• **TASK INSTRUCTIONS**: Pull every line that includes the word "time" out of the data below and copy it.

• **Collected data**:
_ _ _ _ _ _ _

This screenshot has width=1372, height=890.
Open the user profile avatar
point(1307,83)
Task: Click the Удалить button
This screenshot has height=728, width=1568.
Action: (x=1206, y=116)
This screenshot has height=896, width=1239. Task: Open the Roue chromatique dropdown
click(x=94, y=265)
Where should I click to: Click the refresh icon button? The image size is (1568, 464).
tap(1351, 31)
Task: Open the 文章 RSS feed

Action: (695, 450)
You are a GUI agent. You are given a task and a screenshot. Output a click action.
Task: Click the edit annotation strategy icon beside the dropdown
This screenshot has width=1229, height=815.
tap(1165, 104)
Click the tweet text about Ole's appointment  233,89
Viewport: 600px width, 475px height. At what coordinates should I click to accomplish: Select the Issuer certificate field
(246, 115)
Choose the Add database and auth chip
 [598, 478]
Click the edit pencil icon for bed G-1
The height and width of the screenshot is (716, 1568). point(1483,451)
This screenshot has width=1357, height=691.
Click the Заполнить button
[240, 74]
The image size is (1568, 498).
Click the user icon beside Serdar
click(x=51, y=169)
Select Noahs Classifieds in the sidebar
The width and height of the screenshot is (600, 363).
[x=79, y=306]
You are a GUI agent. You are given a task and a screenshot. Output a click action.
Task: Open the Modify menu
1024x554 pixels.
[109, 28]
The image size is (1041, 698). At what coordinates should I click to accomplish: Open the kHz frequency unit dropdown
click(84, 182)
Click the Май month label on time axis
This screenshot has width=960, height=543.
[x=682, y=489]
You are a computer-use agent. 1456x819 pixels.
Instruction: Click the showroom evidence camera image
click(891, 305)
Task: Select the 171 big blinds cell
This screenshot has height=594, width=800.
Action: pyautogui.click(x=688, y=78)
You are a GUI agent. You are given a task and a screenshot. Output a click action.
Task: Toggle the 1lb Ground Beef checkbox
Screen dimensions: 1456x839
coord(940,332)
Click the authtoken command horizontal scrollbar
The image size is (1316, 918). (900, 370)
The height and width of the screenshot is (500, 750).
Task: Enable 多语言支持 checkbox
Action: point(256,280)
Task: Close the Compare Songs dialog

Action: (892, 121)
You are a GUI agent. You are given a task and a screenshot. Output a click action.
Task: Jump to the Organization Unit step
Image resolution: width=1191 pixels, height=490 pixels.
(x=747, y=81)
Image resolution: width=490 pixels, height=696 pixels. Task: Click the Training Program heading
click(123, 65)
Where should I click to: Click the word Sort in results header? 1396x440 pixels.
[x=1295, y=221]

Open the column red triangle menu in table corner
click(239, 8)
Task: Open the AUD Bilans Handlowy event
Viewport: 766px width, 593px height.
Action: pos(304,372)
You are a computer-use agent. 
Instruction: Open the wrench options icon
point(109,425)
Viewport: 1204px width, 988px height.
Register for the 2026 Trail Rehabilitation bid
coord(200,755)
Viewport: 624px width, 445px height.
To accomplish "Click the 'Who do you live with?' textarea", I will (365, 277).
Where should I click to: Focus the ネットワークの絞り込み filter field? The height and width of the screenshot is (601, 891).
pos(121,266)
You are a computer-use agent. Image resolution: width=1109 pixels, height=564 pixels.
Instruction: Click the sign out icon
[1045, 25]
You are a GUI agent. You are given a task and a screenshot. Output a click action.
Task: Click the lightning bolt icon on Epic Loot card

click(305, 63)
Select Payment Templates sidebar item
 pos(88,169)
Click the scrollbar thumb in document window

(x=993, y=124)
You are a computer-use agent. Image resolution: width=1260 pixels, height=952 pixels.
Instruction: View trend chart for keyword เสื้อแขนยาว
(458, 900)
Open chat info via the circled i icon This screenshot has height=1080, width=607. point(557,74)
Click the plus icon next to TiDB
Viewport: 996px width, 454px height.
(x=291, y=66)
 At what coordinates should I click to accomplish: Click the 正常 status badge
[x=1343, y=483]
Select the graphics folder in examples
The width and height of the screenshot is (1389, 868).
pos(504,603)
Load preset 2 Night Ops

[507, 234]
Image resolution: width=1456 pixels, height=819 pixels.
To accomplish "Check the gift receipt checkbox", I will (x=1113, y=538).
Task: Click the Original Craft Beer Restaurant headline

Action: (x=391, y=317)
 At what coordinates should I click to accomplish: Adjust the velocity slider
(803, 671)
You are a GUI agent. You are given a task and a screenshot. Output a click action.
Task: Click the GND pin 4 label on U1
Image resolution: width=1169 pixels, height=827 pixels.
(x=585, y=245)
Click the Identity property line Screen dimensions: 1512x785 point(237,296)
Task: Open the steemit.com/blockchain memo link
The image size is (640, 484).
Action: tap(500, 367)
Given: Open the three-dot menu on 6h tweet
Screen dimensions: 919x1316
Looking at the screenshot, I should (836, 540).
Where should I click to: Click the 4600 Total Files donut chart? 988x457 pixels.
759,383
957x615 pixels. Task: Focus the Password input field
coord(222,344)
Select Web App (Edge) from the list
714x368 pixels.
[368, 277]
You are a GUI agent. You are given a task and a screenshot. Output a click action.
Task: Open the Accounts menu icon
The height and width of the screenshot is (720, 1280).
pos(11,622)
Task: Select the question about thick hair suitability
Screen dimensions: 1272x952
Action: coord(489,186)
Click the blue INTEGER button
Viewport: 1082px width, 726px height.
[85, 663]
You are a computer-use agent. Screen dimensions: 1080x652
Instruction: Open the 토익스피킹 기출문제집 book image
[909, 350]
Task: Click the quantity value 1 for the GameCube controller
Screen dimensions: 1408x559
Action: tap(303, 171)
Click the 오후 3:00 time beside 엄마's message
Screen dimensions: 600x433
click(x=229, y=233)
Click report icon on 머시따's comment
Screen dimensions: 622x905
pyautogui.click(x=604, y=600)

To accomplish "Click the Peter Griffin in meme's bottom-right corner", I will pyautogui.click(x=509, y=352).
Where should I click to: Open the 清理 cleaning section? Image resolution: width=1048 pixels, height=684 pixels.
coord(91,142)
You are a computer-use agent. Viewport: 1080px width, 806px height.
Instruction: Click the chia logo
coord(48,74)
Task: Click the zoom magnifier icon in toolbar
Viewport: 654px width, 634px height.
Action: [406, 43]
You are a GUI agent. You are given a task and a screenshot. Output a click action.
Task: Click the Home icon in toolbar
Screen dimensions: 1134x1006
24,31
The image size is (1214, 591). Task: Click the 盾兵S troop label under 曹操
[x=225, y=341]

_ _ _ _ _ _ _

• **SOLUTION TO THE EXERCISE**:
Click the Май month label on time axis
Click the 오후 3:00 time beside 엄마's message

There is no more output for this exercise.